Araba yolda dengesiz bir izlenim bırakmıyor. Tüm virajları güvenle alabilir ve ne zaman aşırıya kaçmamaya dikkat etmeniz gerektiğini kolayca anlayabilirsiniz. Özellikle daha güçlü motorlarla araba çok eğlenceli olabiliyor. Bazı modellerde ayrıca aracın sağ ayak hareketlerine tepkisini iyileştiren ve yol davranışını biraz iyileştiren bir "Spor" düğmesi bulunur. Güzel bir şey - bu arada, saatin arka ışığını kırmızıya çeviriyor. Ancak Astra yan tümseklerde biraz daha az eğlenceli. O zaman süspansiyonun biraz sert olduğunu ve düzensizliklerin çoğunu oldukça net bir şekilde içeriye aktardığını açıkça hissediyorsunuz. Sonuçta, arabanın spor sürüşe odaklandığını söyleyebilirsiniz - ancak bu böyle değil. Biri günlük, rahat kullanım için harikadır, ancak ikisi umutsuz bir aktarma organıdır. Şanzıman hızlı ve sportif vites değişimlerini sevmez. Ayrıca üreticilerin daha sorunsuz ve güvenilir çalışan daha hassas mekanizmalar bulmaları da oldukça kolaydır. Bunun için arabanın içi ödüllendirilir.

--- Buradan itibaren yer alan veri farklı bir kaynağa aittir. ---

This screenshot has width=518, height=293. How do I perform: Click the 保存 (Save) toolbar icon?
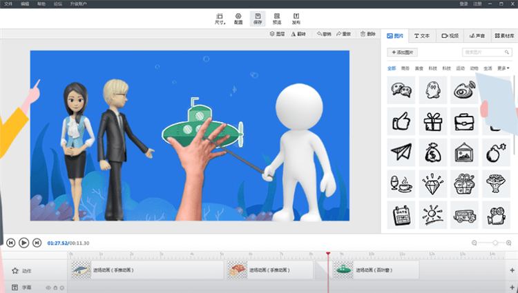(258, 18)
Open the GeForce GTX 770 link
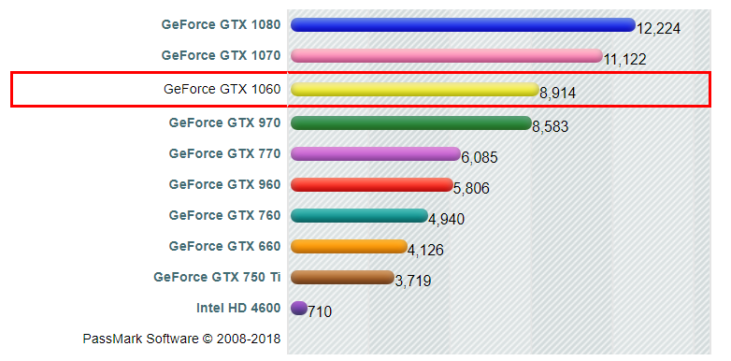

Öncelikle gerçekten çok güzel. İbre ile birlikte hız göstergesi boyunca hareket eden kırmızı ışıklı “nokta” tarzındaki detaylar bile çok hoş. İkincisi, kolaylık konusunda şikayet edecek bir şey yok. Arabada yeterince yüksekte oturuyorsunuz, bu da görünürlüğü iyi hale getiriyor. Ancak sadece ileri - arkadan görüş o kadar kötü ki ayda bir boyacıyı ziyaret etmemek için park sensörlerine yatırım yapmak daha iyidir. Peki sandalyeler? Pist için tam uygun; büyük ve rahat. Kullanıcılar ve gazeteciler sıklıkla kontrol panelinden şikayet ediyorlar - bir telefon santralinden daha fazla düğmeye sahip olduğundan, ancak ilk operasyon dehşetinden sonra buna hızla alışabilirsiniz. Ayrıca çok sayıda bölmeden de memnun kaldım - 1.5 litrelik bir şişe için bile yer var. Daha fazla arka diz mesafesi bulamamamız çok yazık.

Opel Astra'nın radikal stil değişikliği en azından bizim açımızdan meyvesini verdi. Araba Polonya'da en çok satan arabalardan biri oldu. Opel'in stil ve modernlik konusunda elinden geleni yaptığı ve kompakt aracını sınıfının en ağırlarından biri haline getirdiği doğrudur. En azından güçlü bir üniteyle birlikte Astra ağırlığını kaybediyor ve konforlu hale geliyor. Ama en önemlisi, pek çok avantaj sunan iyi bir kompakttır. Bu arada, o aynı zamanda bir şeye parlamanın artık yeterli olmadığı, şimdi bakmanız gerektiği gerçeğinin de bir örneği.